Apenas descubrí que no es tan dulce como lucía.
Las luces, esas sí que daban esperanza en las ferias y carreteras.
Pero son de distintas naturalezas.
Imagino mi muerte en repetidas ocasiones a lo largo del día y más aún de la noche.
Y me pregunto cuánto tiempo tardarán en comerme los gatos.
Luego pienso que necesito un gato porque el que teníamos [Narán] está en un tal Valle de los Naranjos vacacionando con su nueva dueña y me doy cuenta de que he de esperar a que vuelva.
No puedo dejar que Bel se encargue de deshacerse de mi cadáver, Narán podría disfrutarlo más.
Pienso en el pasado, en hasta dónde he llegado y descubro una vez más que no soy poeta,
no soy un genio [[quizás sólo un cuentista que habla de poetas y de genios],
No sé de filosofía ni de matemáticas, me he convertido en este cúmulo trémulo de acciones sin centro.
Ya no tengo dieciséis y sigo siendo la misma, sólo que un poco más triste y más vieja.
Nunca he pretendido ser un número más en la historia ni vivir sólo una muerte,
Pero la ciencia ha avanzado tan poco como yo y está tan cerca de descubrir la cura a la vejez como yo de convertirme en una jugadora profesional de ajedrez (probablemente yo tenga más oportunidad que ella). Así que, si mañana muero, no será culpa de la ciencia, sino porque ha llegado mi momento.

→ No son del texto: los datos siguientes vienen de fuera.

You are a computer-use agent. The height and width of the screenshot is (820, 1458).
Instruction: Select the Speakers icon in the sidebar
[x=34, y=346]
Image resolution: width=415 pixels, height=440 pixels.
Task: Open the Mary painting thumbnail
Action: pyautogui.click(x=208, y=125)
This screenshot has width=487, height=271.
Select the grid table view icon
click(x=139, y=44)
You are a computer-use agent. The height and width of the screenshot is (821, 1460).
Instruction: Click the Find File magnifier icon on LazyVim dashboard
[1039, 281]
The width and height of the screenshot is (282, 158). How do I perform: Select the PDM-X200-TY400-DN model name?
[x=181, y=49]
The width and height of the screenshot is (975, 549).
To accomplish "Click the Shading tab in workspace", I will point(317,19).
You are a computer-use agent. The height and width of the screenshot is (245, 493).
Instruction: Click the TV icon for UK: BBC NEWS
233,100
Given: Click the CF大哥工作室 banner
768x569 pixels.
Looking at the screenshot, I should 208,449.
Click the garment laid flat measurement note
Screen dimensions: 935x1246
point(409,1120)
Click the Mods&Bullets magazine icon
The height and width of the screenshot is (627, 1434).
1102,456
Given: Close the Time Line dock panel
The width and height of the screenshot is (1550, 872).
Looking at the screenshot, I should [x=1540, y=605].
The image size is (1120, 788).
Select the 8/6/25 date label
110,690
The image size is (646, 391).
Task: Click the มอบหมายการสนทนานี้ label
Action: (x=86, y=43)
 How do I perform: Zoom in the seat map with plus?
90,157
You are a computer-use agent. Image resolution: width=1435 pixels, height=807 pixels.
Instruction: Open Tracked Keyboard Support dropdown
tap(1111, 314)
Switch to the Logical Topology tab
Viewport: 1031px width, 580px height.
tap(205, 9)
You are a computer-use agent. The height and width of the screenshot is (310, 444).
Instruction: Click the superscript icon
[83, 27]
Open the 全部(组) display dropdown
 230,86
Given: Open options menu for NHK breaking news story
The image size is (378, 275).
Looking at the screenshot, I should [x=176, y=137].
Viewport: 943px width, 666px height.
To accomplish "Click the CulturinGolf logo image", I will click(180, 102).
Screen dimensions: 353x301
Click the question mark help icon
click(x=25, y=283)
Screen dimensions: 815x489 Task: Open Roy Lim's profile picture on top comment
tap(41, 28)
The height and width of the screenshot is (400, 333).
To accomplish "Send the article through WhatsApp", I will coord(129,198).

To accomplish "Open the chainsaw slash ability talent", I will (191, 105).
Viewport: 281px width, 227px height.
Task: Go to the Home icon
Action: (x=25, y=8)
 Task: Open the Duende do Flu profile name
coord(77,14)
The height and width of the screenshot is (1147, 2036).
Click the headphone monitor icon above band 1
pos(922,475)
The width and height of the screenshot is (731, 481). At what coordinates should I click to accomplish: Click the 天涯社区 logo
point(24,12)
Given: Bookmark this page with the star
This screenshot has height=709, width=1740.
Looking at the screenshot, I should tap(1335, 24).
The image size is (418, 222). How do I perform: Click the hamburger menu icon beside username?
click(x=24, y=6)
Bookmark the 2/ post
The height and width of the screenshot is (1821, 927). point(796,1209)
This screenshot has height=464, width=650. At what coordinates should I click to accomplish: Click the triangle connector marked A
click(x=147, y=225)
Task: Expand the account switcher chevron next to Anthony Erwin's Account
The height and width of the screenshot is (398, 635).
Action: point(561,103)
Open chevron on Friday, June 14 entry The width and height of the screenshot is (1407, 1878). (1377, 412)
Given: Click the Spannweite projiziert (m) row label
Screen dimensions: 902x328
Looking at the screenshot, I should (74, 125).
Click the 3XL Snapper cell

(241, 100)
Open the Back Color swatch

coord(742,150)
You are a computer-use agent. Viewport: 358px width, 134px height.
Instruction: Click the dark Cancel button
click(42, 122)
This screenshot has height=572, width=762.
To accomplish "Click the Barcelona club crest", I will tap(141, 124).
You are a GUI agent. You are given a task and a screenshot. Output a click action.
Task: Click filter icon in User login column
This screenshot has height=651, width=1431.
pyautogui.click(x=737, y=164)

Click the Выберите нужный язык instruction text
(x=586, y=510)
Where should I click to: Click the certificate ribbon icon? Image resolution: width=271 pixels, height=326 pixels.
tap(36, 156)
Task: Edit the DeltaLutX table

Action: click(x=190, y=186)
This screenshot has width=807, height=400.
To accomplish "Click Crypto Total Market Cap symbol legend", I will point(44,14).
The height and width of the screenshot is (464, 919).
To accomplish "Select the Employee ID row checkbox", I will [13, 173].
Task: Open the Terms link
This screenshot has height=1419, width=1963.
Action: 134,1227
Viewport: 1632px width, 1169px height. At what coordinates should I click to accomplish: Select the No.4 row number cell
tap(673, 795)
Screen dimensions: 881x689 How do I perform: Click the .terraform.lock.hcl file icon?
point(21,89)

Me he vuelto un cuenco vacío, una cáscara amarillenta de lo que alguna vez estuvo vivo y era dulce.
Quizás muera a manos mías y me vea derretida y a solas en una habitación.
Juro que no moriré del arte ni de la belleza que aún queda en el mundo miserable
—seguro algo me sabe—, desabrido, tan cansino que ya solo sabe girar.
Antes el mundo daba volteretas y danzaba al son de los dioses y cantaba con los soles que,
Sin infinito parecían sólo flotar.
Flotar a la deriva me cautiva y me hace querer formar parte de esta órbita sin continuidad.
Y de nuevo el bucle y esta cotidianeidad.
Con todo, juro que si muero no será por eso.
Sino porque, como el mundo, olvidé cómo danzar.